December 19, 2017 at 9:12 pm #71260
It sounds like his anger is the result of emotional dysregulation. I’d consider behavioral therapy before he turns 18 and possibly ages out/becomes ineligible. He should be able to learn some coping skills and techniques to manage his anger better and regulate his emotions.
If you point out that this onset of anger might be from stopping medication, do you think you could convince him to get back on it?
December 23, 2017 at 10:14 am #71546
I suggest reviewing the webinar by William Dodson, MD (How ADHD Shapes Your Perceptions, Emotions & Motivation) on this website. Dodson’s discussion of Rejection Sensitive Dysphoria (RSD) directly relates to anger issues exhibited by ADHD persons.
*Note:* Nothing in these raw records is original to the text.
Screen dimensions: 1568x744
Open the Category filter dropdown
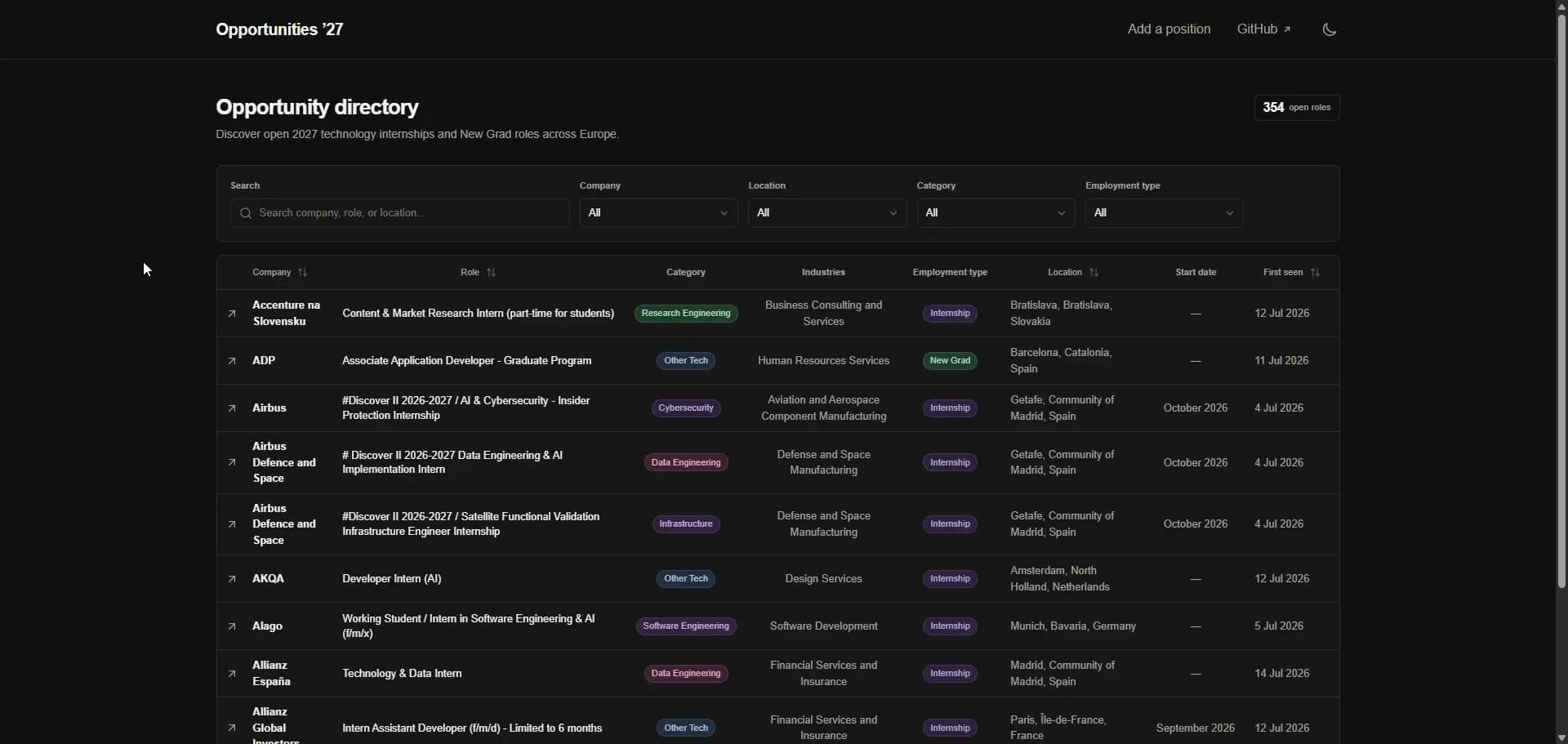(996, 213)
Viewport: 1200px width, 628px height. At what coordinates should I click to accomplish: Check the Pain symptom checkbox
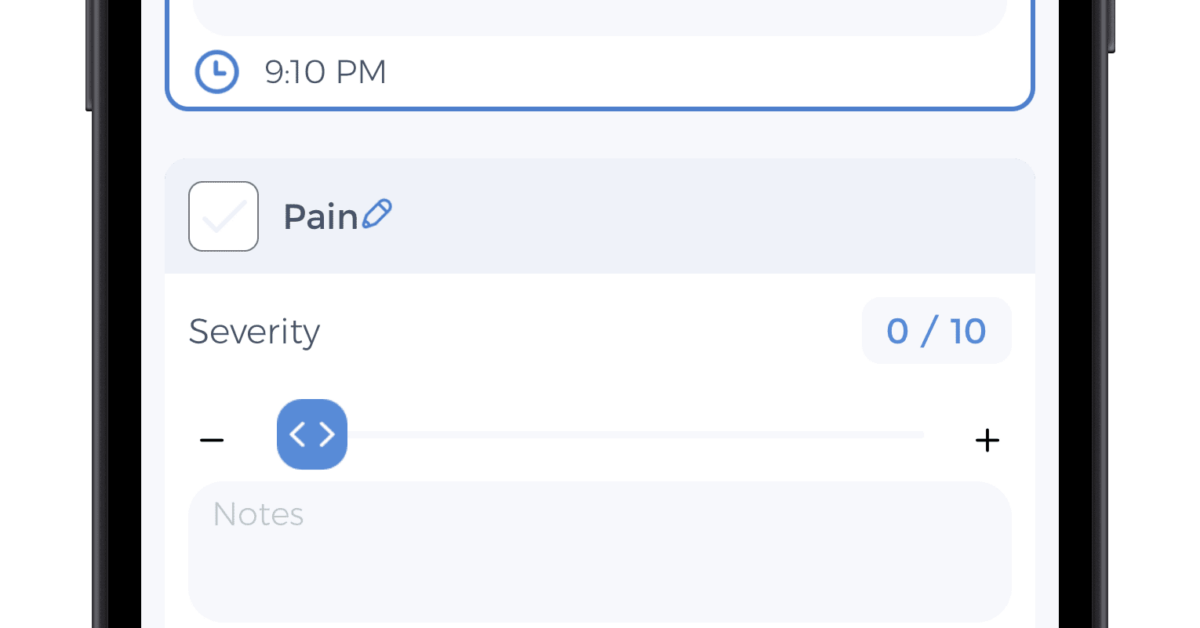[223, 216]
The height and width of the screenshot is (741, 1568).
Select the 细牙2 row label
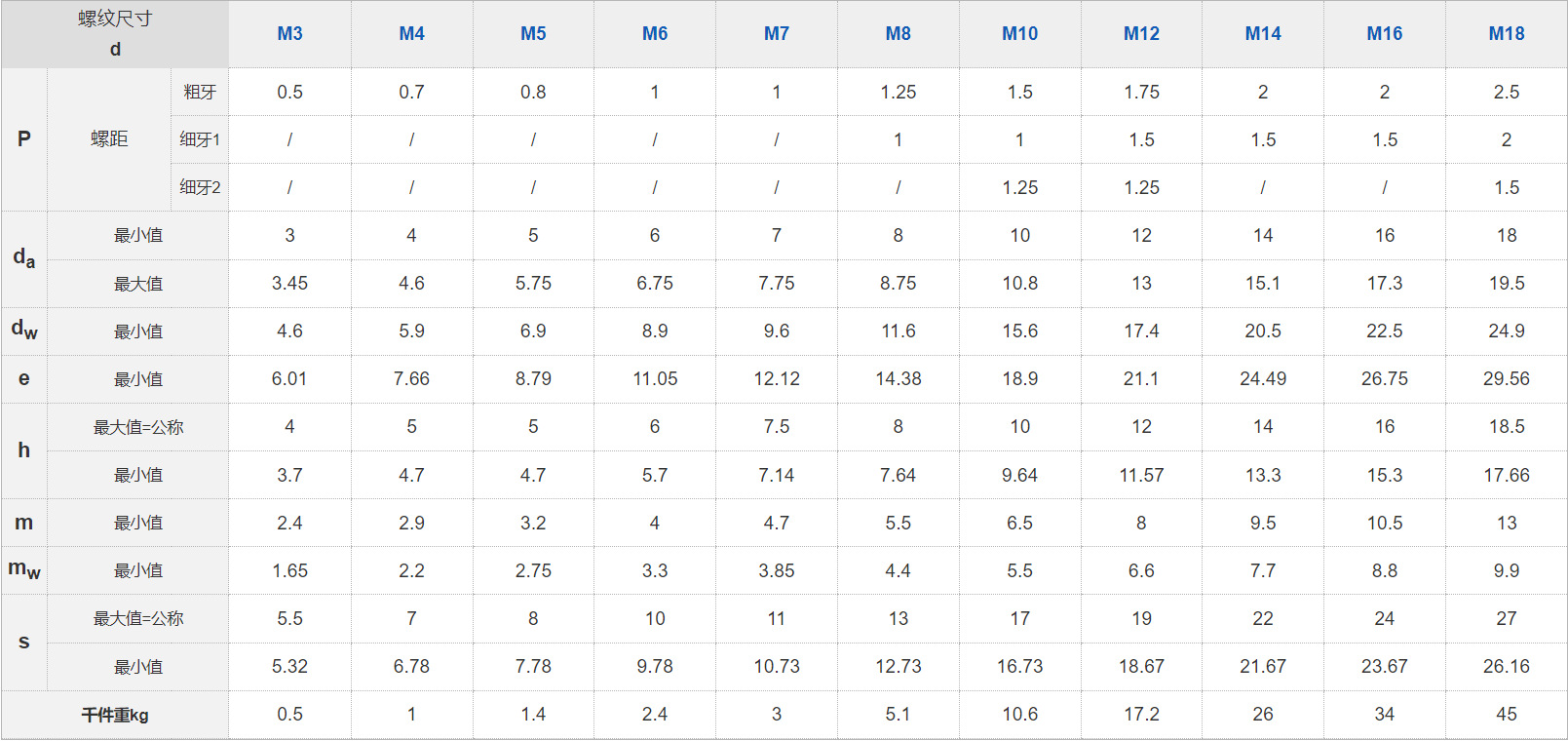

December 27, 2017 at 7:14 pm #71621
Maybe look at Doug Noell’s work. He has some techniques that can be helpful, based on affect labeling. The basics:
Never use I statements (Like, “I understand that you’re angry.”). Instead, just label the emotion. “You’re really angry.” And let them respond to that, and then continue to affect label as the response changes.
Yeah, I’m angry! Because you never care what I think!
So.. you feel disrespected, because you feel I don’t listen to you. (etc.)
Sometimes you get it wrong, and they reject it (I’m not angry! I’m frustrated because I can’t get you to listen to me!). if that happens just try again and eventually you’ll hit the right note.
Never express it as a question. Also, it should not be seen as a conversation. It’s just a technique to deescalate the aggression so that a conversation can take place. If you think of it as a conversation it will feel very awkward.
He uses this method to deescalate conflicts between violent offenders in prisons, and also teaches it to parents with difficult kids. I just mentioned some of the basics to give you an idea of the technique, but I think it would be worth reading some of his material or contacting him. He’s very responsive to contact and questions.